Want to scare people about a pesticide? Compare it to DDT. 40+ years after it was banned in a bit of scientization of politics, people have still heard of it. DDT may be the only pesticide many people have ever heard of. Environmental groups love to invoke it for that reason.

But if you are a fan of science, when you see a DDT comparison, you know evidence has left the building. DDT, when misapplied, was bad, just like every other compound, including water, can be bad. There was nothing exceptional about it other than the fact that it could have saved millions of kids from malaria if activists were forced to do studies before issuing press releases. But once you get a Joni Mitchell song written about your product, someone in Congress is going to take action.

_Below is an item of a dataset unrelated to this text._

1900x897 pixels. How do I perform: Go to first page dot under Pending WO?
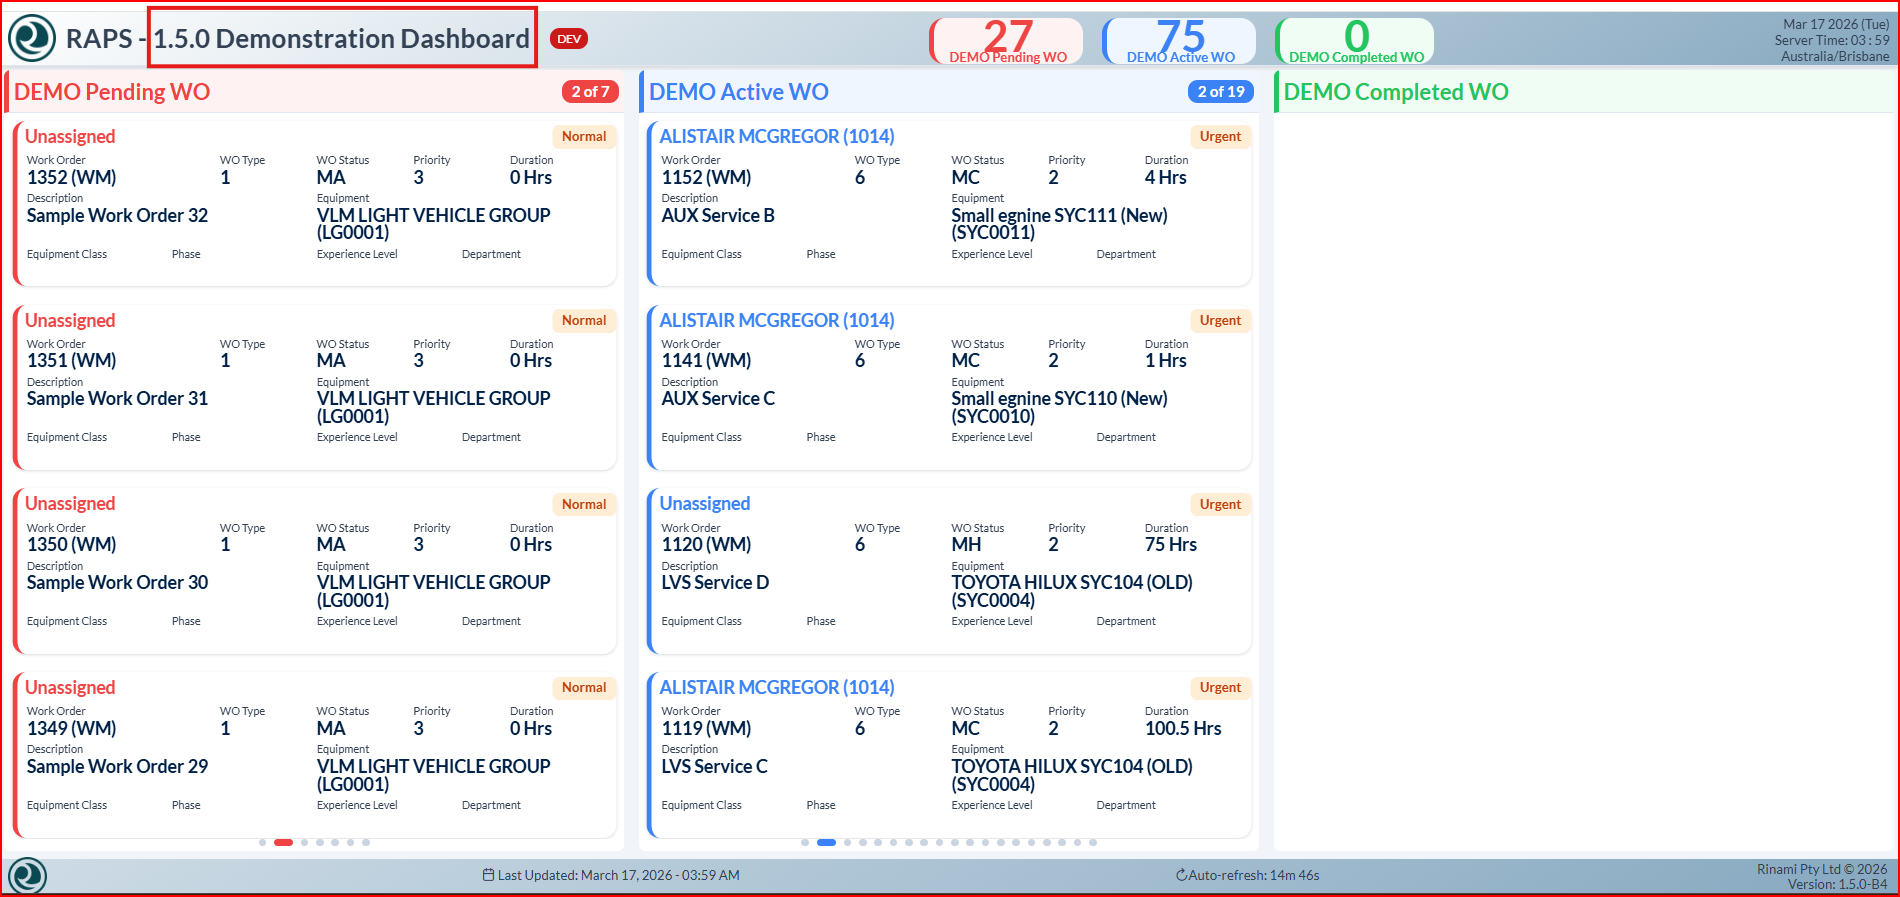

The BBC makes sure to use the DDT analogy early on but the environmentalist writing the article doesn't speak for himself, he wants faux impartiality, so he says "the scientists" make the comparison. By "the scientists", Matt McGrath means the International Union for Conservation of Nature, which is basically the Union of Concerned Scientists, except in Europe. Any time you see 'union' it is codespeak for 'we are run by the left' and IUCN has all of the correct positions to keep their donor base happy. 


Why is it always women being forced to look stupid by environmental groups? Because environmental groups don't like women. It's why the wage gap in the environmental sector is so much larger than in something like engineering. Credit: Getty. Link: BBC

Like if oil company scientists said CO2 emissions cure cancer, some skepticism is warranted when an activist group says they did a 'review' and declare the science settled. If you are an environmental correspondent at the BBC, maybe your job is just to rewrite environmental press release by activists. Because McGrath didn't read the study, it isn't even finished yet, he is just using their claim they have settled the issue to be a policy influencer.

What does the actual science say? Well, bees have gone up overall since neonicotinoids were introduced. Yes, there are some areas where they have gone down, and more bees die in colder winters, but when 75% of bees where neonicotinoids are in use are doing great and just one area is having losses, that is a weather or climate issue, not a pesticide one.





So if these chemicals have been used for almost 20 years, why are they suddenly becoming the Scary Chemical Du Jour? Marketing surveys. As Democratic Gov. Brian Schweitzer phrased it about the Keystone XL protests in the U.S., “Ninety per cent of these jackasses that are complaining about the Keystone pipeline in Washington, D.C., one year ago wouldn't have even known where the Keystone was." 

Should you be worried? It depends. Were you worried when bee collapses happened in the years 950, 992, 1443, 1853, 1868, 1891, 1896, 1903, 1905, 1918, 1919, the 1920s, the 1930s, the 1960s, 1975 and 1995 - all before neonicotinoids were used?